The differential diagnoses listed here are not exhaustive.
Treatment
Approach [20]
- All patients: risk factor reduction and antiplatelet drugs (see “Prevention” below)
- Mild CAD: pharmacologic therapy
- Moderate CAD: consider coronary angiography and percutaneous transluminal coronary angioplasty (PTCA)/percutaneous coronary intervention (PCI)
- Severe CAD: coronary angiography and revascularization or coronary artery bypass grafting
Antianginal treatment [20]
-
Goal: reduction of MVO2 (myocardial O2 demand)
- This can be achieved by altering the following parameters that influence the extent of MVO2:
- Blood pressure
- Heart rate
- Inotropy (contractility)
- Ejection time
- End-diastolic volume
- This can be achieved by altering the following parameters that influence the extent of MVO2:
-
First-line
-
Beta blockers (except in vasospastic angina)
- Can reduce the frequency of coronary events
- Partial beta agonists like pindolol and acebutolol should be used cautiously.
- Nitrates
-
Beta blockers (except in vasospastic angina)
-
Second-line
- CCBs: indicated if there are contraindications to beta blockers or in addition to beta blockers (if angina or hypertension persist)
-
Ranolazine: a metabolic modulator that reduces myocardial oxygen demand without altering the heart rate, blood pressure, contractility, and/or end-diastolic volume
- Indication: stable angina that is refractory to first-line treatment
- Mechanism of action
- Inhibition of late inward sodium channels on cardiac myocytes → reduced calcium influx (via sodium-calcium channel pump) → reduced wall stress and oxygen demand
- Decreased rate of fatty acid beta-oxidation (aerobic process) with a simultaneous increase in glycolysis (anaerobic process) [21]
- Side effects
- Nausea, constipation
- Headache, dizziness
-
Combination therapy
- Indicated if angina persists with monotherapy
- Beta blocker PLUS nitrate
- CCB (nondihydropyridine) PLUS nitrate (CCBs, such as verapamil, have a similar effect to beta blockers.)
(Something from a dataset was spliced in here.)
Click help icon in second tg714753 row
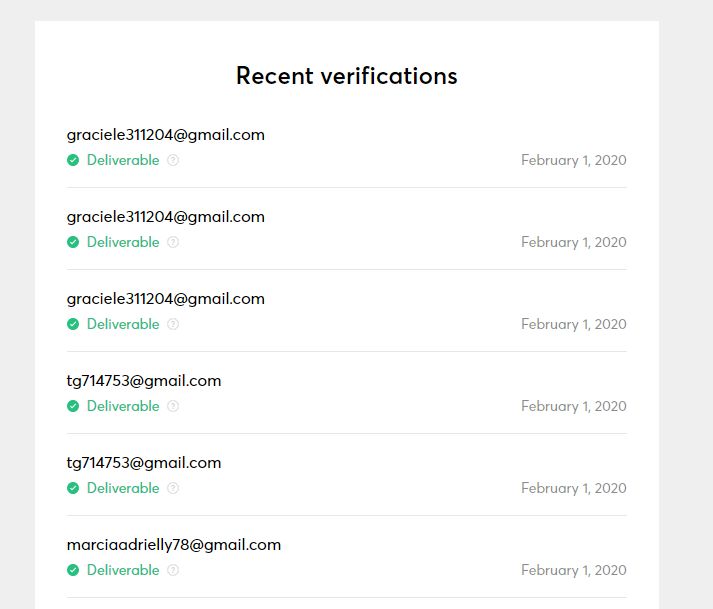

- Beta blocker PLUS CCB (long-acting dihydropyridine, such as nitrendipine)
Effects of drugs on MVO2 parameters | |||
---|---|---|---|
Parameter | Beta blocker | Nitrates | Combination therapy |
Blood pressure | ↓ | ↓ | ↓ |
Heart rate | ↓ | ↑ (reflectory) | Unchanged or slightly ↓ |
Inotropy | ↓ | ↑ (reflectory) | Unchanged |
Ejection time | ↑ | ↓ | Unchanged |
End-diastolic volume | Unchanged or ↑ | ↓ | Unchanged or slightly ↓ |
MVO2 | ↓ | ↓ | ↓↓ |
Revascularization
-
Indications
-
Stable angina, in the presence of:
- Activity-limiting symptoms despite optimal medical treatment
- Contraindications to medical therapy
- Stenosis of critical (e.g., LCA) or multiple coronary arteries
- Acute coronary syndrome
-
Stable angina, in the presence of:
- Techniques
Prognosis
-
Prognostic factors
- Left ventricular function: increased mortality if EF < 50% [22]
- Involvement of left main coronary artery or involvement of more than one vessel is associated with a worse prognosis
-
Stable angina
- Annual mortality rate: up to 5% [23]
- 25% of patients will develop acute myocardial infarction within the first 5 years. [24]
- High-grade stenosis is associated with an unfavorable prognosis.
Prevention
Prevention of atherosclerosis
Special considerations in coronary artery disease [25][26]
-
Antiplatelet drugs
- For myocardial infarction prevention
- Aspirin or clopidogrel; (if aspirin/ASA is contraindicated) for all patients with CAD
-
Arterial hypertension management
- Blood pressure targets: < 140/90 mm Hg in cases of low/moderate risk and < 130/80 mm Hg in high-risk patients
- Beta blockers: first-line therapy
- ACE-inhibitors: in post-MI patients (especially those with left ventricular systolic dysfunction)
- CCBs (see “Antianginal treatment” above)
- Diabetes mellitus: maintenance of HbA1c at < 7% levels
-
Lipid levels
- Lifestyle modifications (e.g., weight loss, diet modification)
- See “Guidelines for lipid-lowering therapy (ATP III guidelines).”